[DATA FOR REVIEW]

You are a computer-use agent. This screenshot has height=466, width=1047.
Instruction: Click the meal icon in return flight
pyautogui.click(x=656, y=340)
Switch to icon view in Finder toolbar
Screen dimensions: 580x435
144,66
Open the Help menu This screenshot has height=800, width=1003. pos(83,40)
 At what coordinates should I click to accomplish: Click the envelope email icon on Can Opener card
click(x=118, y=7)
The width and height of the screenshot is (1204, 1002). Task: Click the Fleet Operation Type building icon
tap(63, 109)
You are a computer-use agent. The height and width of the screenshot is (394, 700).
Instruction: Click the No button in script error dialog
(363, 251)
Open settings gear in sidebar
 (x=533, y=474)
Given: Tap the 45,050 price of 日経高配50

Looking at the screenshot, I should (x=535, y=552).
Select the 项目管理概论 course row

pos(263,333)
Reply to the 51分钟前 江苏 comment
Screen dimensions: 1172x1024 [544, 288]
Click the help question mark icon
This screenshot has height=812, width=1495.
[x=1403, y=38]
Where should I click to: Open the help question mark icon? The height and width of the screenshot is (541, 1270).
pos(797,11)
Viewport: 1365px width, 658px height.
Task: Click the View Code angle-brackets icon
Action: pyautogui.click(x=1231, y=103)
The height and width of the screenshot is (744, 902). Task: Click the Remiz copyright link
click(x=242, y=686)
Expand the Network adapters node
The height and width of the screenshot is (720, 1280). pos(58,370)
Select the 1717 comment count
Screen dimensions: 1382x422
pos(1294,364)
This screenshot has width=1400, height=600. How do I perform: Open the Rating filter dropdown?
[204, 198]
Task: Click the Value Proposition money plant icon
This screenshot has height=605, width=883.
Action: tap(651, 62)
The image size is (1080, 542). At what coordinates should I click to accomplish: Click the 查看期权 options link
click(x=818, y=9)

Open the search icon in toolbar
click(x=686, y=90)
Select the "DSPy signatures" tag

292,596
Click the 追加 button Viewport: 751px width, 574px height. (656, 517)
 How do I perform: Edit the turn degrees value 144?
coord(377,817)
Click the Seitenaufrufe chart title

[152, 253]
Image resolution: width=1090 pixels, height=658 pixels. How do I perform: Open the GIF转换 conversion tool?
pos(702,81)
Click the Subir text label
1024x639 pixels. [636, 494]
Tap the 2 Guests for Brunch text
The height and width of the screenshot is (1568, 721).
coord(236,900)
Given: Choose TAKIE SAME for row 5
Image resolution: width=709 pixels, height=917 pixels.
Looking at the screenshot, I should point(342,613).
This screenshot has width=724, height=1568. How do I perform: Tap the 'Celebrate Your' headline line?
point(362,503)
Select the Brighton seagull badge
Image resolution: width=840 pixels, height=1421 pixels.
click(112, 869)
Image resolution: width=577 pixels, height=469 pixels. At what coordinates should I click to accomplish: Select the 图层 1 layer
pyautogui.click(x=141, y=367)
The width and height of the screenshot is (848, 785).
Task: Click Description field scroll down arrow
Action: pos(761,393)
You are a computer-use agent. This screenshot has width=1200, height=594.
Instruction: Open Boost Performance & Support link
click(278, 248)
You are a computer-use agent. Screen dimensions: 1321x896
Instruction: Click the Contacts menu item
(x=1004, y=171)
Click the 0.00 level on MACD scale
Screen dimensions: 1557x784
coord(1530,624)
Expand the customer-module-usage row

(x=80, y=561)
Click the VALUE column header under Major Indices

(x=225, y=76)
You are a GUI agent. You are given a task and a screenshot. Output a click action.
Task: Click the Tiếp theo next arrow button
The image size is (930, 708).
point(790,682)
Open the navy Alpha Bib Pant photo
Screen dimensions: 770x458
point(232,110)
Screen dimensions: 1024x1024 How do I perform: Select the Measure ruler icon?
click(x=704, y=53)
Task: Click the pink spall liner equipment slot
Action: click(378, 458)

[/DATA FOR REVIEW]

#### TASK OBJECTIVE:
Wherever a line of the entries holds the string "agent", copy that line.

#### SOLVED EXERCISE:
You are a computer-use agent. This screenshot has height=466, width=1047.
You are a computer-use agent. The height and width of the screenshot is (394, 700).
You are a computer-use agent. This screenshot has width=1200, height=594.
You are a computer-use agent. Screen dimensions: 1321x896
You are a GUI agent. You are given a task and a screenshot. Output a click action.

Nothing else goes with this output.